THE DATA Start Marker

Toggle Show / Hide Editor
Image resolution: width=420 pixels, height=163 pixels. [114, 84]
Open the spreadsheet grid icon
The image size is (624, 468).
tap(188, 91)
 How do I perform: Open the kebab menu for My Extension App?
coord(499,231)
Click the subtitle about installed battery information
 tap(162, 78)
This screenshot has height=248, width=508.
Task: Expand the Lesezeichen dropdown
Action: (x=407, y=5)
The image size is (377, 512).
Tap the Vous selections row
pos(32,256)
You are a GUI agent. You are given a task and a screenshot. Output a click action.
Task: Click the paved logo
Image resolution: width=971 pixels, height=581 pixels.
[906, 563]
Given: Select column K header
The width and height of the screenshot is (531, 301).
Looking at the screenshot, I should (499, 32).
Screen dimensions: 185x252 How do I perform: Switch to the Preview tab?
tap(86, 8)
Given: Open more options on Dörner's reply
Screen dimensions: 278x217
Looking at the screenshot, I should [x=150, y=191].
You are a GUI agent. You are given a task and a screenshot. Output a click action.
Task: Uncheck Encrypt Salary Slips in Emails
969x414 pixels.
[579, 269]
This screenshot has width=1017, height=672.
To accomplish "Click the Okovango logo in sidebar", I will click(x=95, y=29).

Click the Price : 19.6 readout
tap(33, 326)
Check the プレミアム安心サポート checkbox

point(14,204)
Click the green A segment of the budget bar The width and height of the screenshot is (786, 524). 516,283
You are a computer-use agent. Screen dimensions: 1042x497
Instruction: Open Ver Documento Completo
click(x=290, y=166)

THE DATA End Marker
THE DATA Start Marker

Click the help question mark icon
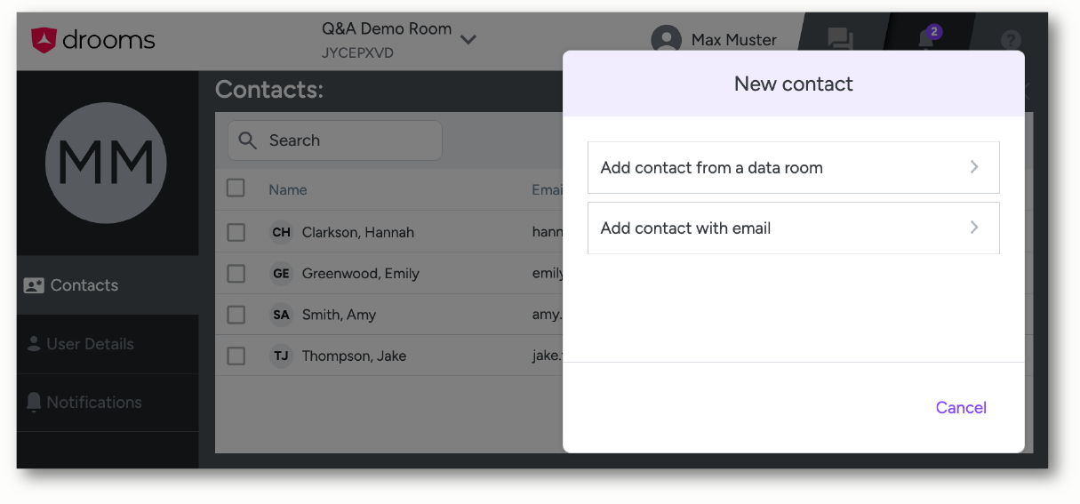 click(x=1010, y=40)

THE DATA End Marker
THE DATA Start Marker

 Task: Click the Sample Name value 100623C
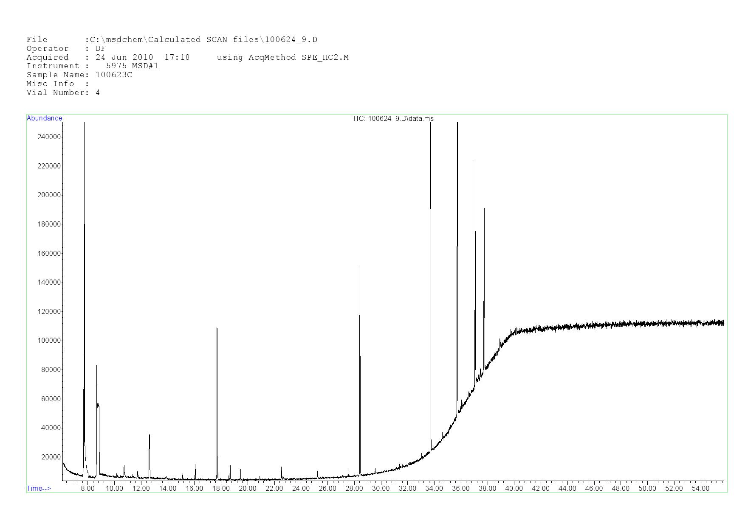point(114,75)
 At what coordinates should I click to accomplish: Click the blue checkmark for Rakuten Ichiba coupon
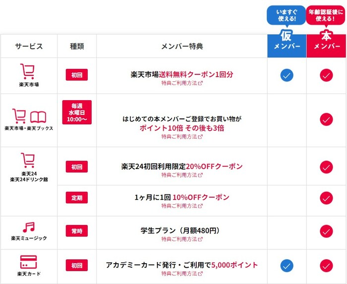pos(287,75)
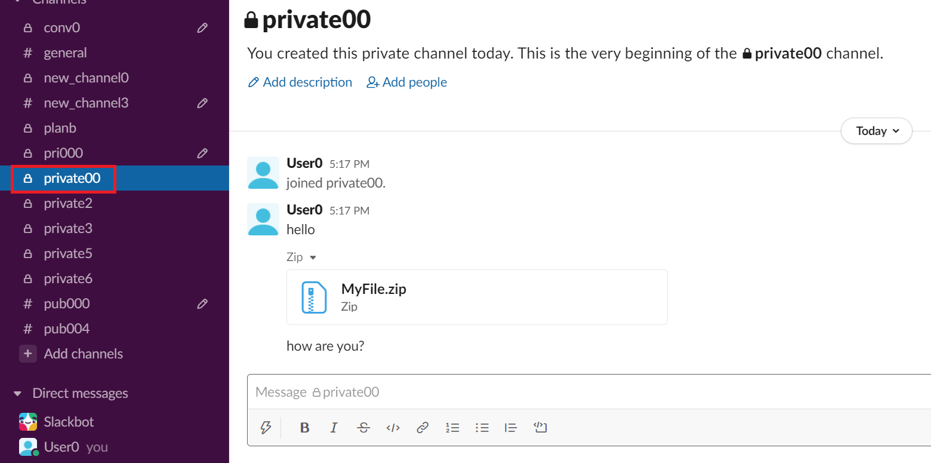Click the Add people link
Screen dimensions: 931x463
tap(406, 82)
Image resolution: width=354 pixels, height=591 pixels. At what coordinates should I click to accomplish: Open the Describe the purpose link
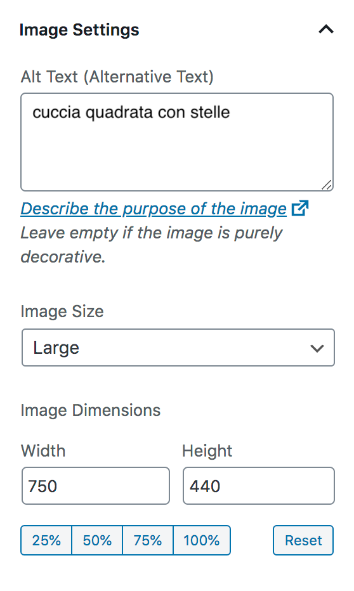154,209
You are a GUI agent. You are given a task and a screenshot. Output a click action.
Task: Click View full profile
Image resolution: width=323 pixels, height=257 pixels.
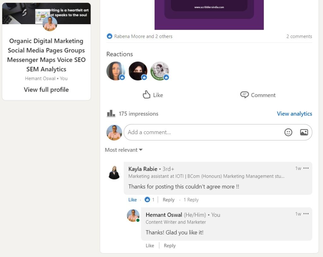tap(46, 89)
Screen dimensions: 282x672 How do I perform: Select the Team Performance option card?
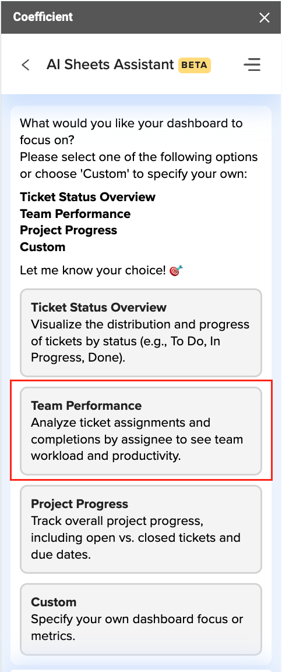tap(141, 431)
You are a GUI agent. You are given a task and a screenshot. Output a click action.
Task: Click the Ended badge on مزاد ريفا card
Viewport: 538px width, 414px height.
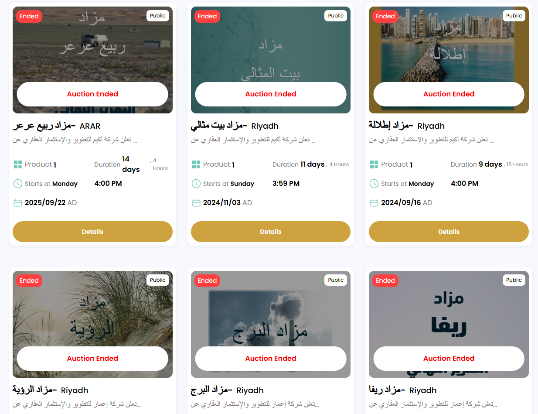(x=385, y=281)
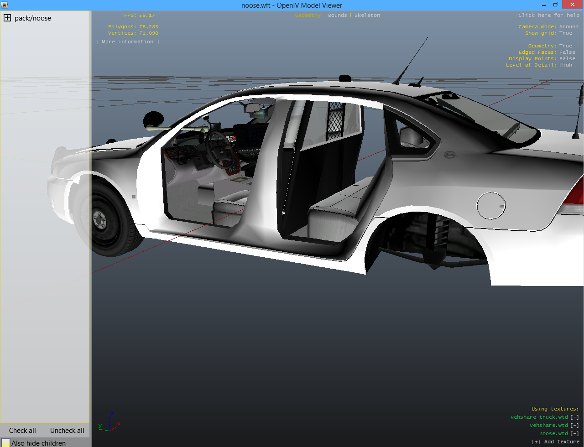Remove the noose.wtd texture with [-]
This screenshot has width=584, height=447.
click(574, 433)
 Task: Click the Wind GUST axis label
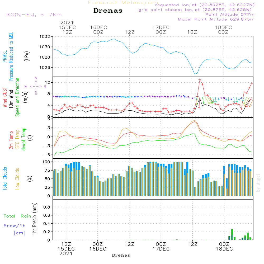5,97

THE DATA End Marker

## WORK TO COMPLETE
From the records above, pull out every line containing the word "logo".

## EXERCISE RESPONSE
Task: Click the paved logo
To accomplish "Click the Okovango logo in sidebar", I will click(x=95, y=29).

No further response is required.